[Data excerpts]
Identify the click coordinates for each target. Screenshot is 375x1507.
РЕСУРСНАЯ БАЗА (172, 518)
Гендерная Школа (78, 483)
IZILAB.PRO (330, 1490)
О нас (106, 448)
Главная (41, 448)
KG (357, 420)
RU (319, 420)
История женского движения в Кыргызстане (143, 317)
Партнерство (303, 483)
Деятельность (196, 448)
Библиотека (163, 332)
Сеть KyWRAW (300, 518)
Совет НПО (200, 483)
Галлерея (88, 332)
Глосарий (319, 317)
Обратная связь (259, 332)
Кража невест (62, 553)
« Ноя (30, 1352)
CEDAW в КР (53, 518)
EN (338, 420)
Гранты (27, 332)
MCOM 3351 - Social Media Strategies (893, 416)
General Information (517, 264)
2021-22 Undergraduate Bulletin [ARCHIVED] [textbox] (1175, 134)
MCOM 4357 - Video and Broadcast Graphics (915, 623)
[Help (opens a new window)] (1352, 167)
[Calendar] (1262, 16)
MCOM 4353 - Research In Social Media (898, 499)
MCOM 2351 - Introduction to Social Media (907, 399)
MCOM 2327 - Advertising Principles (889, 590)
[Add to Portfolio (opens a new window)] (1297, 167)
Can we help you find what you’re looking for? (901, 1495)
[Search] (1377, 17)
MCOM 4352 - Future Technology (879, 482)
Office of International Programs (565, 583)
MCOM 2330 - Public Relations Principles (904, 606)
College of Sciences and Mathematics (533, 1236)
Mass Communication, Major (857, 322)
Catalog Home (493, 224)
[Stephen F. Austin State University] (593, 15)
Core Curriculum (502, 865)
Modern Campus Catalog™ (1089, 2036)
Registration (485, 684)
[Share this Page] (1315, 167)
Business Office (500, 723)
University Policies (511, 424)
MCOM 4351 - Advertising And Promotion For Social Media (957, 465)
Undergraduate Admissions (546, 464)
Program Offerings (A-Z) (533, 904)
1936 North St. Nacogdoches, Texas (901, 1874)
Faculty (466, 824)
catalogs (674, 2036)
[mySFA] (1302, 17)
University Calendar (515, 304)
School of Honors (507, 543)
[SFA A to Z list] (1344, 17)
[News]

Required action -
What goes in the answer is the run of lines from the one holding "[Stephen F. Austin" to the end of the entries, reproduced exactly and with nothing else.

Answer space -
[Stephen F. Austin State University] (593, 15)
Core Curriculum (502, 865)
Modern Campus Catalog™ (1089, 2036)
Registration (485, 684)
[Share this Page] (1315, 167)
Business Office (500, 723)
University Policies (511, 424)
MCOM 4351 - Advertising And Promotion For Social Media (957, 465)
Undergraduate Admissions (546, 464)
Program Offerings (A-Z) (533, 904)
1936 North St. Nacogdoches, Texas (901, 1874)
Faculty (466, 824)
catalogs (674, 2036)
[mySFA] (1302, 17)
University Calendar (515, 304)
School of Honors (507, 543)
[SFA A to Z list] (1344, 17)
[News]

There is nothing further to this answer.